## Your task
Copy the entries below in full, keeping them exactly as they are.

Extracted data entries:
_ _ _ _ _
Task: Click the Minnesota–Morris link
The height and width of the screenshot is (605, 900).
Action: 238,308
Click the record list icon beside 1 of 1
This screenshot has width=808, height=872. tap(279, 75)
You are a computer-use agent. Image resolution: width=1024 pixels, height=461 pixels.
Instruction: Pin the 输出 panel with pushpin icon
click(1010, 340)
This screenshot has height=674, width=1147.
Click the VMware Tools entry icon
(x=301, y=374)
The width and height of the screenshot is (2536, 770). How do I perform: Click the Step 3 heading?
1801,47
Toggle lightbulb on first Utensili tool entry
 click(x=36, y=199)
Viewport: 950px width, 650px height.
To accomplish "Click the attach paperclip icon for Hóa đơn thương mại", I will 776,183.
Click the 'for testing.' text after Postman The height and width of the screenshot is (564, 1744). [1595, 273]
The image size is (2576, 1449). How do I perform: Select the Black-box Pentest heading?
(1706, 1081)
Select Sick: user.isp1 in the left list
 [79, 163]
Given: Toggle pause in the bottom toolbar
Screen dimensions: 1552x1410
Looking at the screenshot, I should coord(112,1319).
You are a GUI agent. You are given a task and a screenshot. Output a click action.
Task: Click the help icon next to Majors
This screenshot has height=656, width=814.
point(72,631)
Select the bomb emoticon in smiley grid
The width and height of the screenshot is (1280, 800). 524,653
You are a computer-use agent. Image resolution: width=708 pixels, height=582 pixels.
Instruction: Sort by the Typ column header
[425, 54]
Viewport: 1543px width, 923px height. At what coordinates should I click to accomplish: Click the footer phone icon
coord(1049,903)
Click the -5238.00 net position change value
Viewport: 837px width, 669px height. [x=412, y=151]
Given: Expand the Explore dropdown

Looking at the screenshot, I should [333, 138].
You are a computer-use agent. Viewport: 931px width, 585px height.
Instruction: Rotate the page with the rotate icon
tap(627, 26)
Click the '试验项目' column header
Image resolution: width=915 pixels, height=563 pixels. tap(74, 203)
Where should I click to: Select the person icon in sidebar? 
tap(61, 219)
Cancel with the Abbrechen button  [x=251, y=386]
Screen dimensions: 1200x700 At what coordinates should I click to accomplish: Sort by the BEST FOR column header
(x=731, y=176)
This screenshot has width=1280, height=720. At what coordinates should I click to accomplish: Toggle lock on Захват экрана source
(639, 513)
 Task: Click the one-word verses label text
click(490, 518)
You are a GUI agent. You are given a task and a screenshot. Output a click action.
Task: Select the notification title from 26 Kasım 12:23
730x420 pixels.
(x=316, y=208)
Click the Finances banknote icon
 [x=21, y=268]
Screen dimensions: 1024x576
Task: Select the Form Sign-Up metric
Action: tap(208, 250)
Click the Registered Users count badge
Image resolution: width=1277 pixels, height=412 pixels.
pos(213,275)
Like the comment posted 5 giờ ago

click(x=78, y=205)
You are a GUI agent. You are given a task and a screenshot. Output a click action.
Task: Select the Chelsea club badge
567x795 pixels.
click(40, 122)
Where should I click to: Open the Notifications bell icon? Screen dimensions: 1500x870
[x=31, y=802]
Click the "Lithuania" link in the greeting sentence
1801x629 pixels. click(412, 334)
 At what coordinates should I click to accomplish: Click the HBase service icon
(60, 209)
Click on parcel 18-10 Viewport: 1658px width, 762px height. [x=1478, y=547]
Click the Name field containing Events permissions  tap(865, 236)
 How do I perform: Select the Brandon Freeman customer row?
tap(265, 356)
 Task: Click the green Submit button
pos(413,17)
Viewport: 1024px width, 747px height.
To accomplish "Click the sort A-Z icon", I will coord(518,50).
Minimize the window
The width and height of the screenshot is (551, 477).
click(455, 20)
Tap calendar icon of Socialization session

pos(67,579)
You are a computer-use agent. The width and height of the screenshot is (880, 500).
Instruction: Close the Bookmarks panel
_ _ _ _ _
## Task answer
Task: Click the Minnesota–Morris link
The height and width of the screenshot is (605, 900).
Action: 238,308
Click the record list icon beside 1 of 1
This screenshot has width=808, height=872. tap(279, 75)
You are a computer-use agent. Image resolution: width=1024 pixels, height=461 pixels.
Instruction: Pin the 输出 panel with pushpin icon
click(1010, 340)
This screenshot has height=674, width=1147.
Click the VMware Tools entry icon
(x=301, y=374)
The width and height of the screenshot is (2536, 770). How do I perform: Click the Step 3 heading?
1801,47
Toggle lightbulb on first Utensili tool entry
 click(x=36, y=199)
Viewport: 950px width, 650px height.
To accomplish "Click the attach paperclip icon for Hóa đơn thương mại", I will 776,183.
Click the 'for testing.' text after Postman The height and width of the screenshot is (564, 1744). [1595, 273]
The image size is (2576, 1449). How do I perform: Select the Black-box Pentest heading?
(1706, 1081)
Select Sick: user.isp1 in the left list
 [79, 163]
Given: Toggle pause in the bottom toolbar
Screen dimensions: 1552x1410
Looking at the screenshot, I should coord(112,1319).
You are a GUI agent. You are given a task and a screenshot. Output a click action.
Task: Click the help icon next to Majors
This screenshot has height=656, width=814.
point(72,631)
Select the bomb emoticon in smiley grid
The width and height of the screenshot is (1280, 800). 524,653
You are a computer-use agent. Image resolution: width=708 pixels, height=582 pixels.
Instruction: Sort by the Typ column header
[425, 54]
Viewport: 1543px width, 923px height. At what coordinates should I click to accomplish: Click the footer phone icon
coord(1049,903)
Click the -5238.00 net position change value
Viewport: 837px width, 669px height. [x=412, y=151]
Given: Expand the Explore dropdown

Looking at the screenshot, I should [333, 138].
You are a computer-use agent. Viewport: 931px width, 585px height.
Instruction: Rotate the page with the rotate icon
tap(627, 26)
Click the '试验项目' column header
Image resolution: width=915 pixels, height=563 pixels. tap(74, 203)
Where should I click to: Select the person icon in sidebar? 
tap(61, 219)
Cancel with the Abbrechen button  [x=251, y=386]
Screen dimensions: 1200x700 At what coordinates should I click to accomplish: Sort by the BEST FOR column header
(x=731, y=176)
This screenshot has width=1280, height=720. At what coordinates should I click to accomplish: Toggle lock on Захват экрана source
(639, 513)
 Task: Click the one-word verses label text
click(490, 518)
You are a GUI agent. You are given a task and a screenshot. Output a click action.
Task: Select the notification title from 26 Kasım 12:23
730x420 pixels.
(x=316, y=208)
Click the Finances banknote icon
 [x=21, y=268]
Screen dimensions: 1024x576
Task: Select the Form Sign-Up metric
Action: tap(208, 250)
Click the Registered Users count badge
Image resolution: width=1277 pixels, height=412 pixels.
pos(213,275)
Like the comment posted 5 giờ ago

click(x=78, y=205)
You are a GUI agent. You are given a task and a screenshot. Output a click action.
Task: Select the Chelsea club badge
567x795 pixels.
click(40, 122)
Where should I click to: Open the Notifications bell icon? Screen dimensions: 1500x870
[x=31, y=802]
Click the "Lithuania" link in the greeting sentence
1801x629 pixels. click(412, 334)
 At what coordinates should I click to accomplish: Click the HBase service icon
(60, 209)
Click on parcel 18-10 Viewport: 1658px width, 762px height. [x=1478, y=547]
Click the Name field containing Events permissions  tap(865, 236)
 How do I perform: Select the Brandon Freeman customer row?
tap(265, 356)
 Task: Click the green Submit button
pos(413,17)
Viewport: 1024px width, 747px height.
To accomplish "Click the sort A-Z icon", I will coord(518,50).
Minimize the window
The width and height of the screenshot is (551, 477).
click(455, 20)
Tap calendar icon of Socialization session

pos(67,579)
You are a computer-use agent. The width and height of the screenshot is (880, 500).
Instruction: Close the Bookmarks panel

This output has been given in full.